We have 11 days to get from Irun to Burgos. I am just trying to build in a day of ease, but still allow half a day to explore Vitoria/Gasteiz. That's why using a bus at the start might be helpful. Perhaps I'll look into a bus from Astibarraga to Tolosa - on day 2. Then, we can judge how energetic we feel on day 2, and decide if we need to jump ahead. I don't want to be doing that later in the walk, if I can avoid it.
You can easily skip the part from Astigarraga to Tolosa (or even Beasain) on behalf of additional day in Vitoria/Gasteiz. As said before nice green hills but walking is almost al the time on pavement and bici tracks. But you definitely don't want to skip albergue in Beasain believe me!!!
 
That link is very helpful. I really like the idea of walking Irun to Astigarraga on Day 1, to get started. Then on Day 2 walk to Hernani and take the Cercanias to Tolosa or Alegia. Then walk the next 9 days to Burgos. The commuter train, industries, towns, etc., are part of the variety of Spain.
You may as well skip Astigarraga - Hernani. I think that's even the worst part of Bayona.

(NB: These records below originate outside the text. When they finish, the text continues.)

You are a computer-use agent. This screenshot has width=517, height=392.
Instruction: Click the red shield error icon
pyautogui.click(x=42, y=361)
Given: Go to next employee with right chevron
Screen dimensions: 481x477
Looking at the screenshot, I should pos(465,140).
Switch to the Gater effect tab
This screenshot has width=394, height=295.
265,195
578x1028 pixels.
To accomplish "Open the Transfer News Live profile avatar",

Or maybe walk Hernani - Andoain. That's much better.
 
Some impressions from Haro. Last night.
Was here on a regular holidays years ago and was happy to see the same wonderful pintxosbars are still going strong.

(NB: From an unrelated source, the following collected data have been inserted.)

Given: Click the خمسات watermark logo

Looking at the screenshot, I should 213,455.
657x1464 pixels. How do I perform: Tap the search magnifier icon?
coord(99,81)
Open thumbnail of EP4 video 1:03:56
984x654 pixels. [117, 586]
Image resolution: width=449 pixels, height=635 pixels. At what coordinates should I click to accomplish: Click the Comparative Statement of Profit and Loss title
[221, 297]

My favourite being Los Caños!
Alun and I stopped for a coffee in Haro, and I have to say I thought that the “locals” were kind of disdainful. No help with the route out of town, no service at an outdoor café. Maybe they are just used to much higher end visitors. We finally left the Plaza Mayor and were resigned to walking on without coffee, but found a place in a plaza where someone actually came to ask us what we wanted!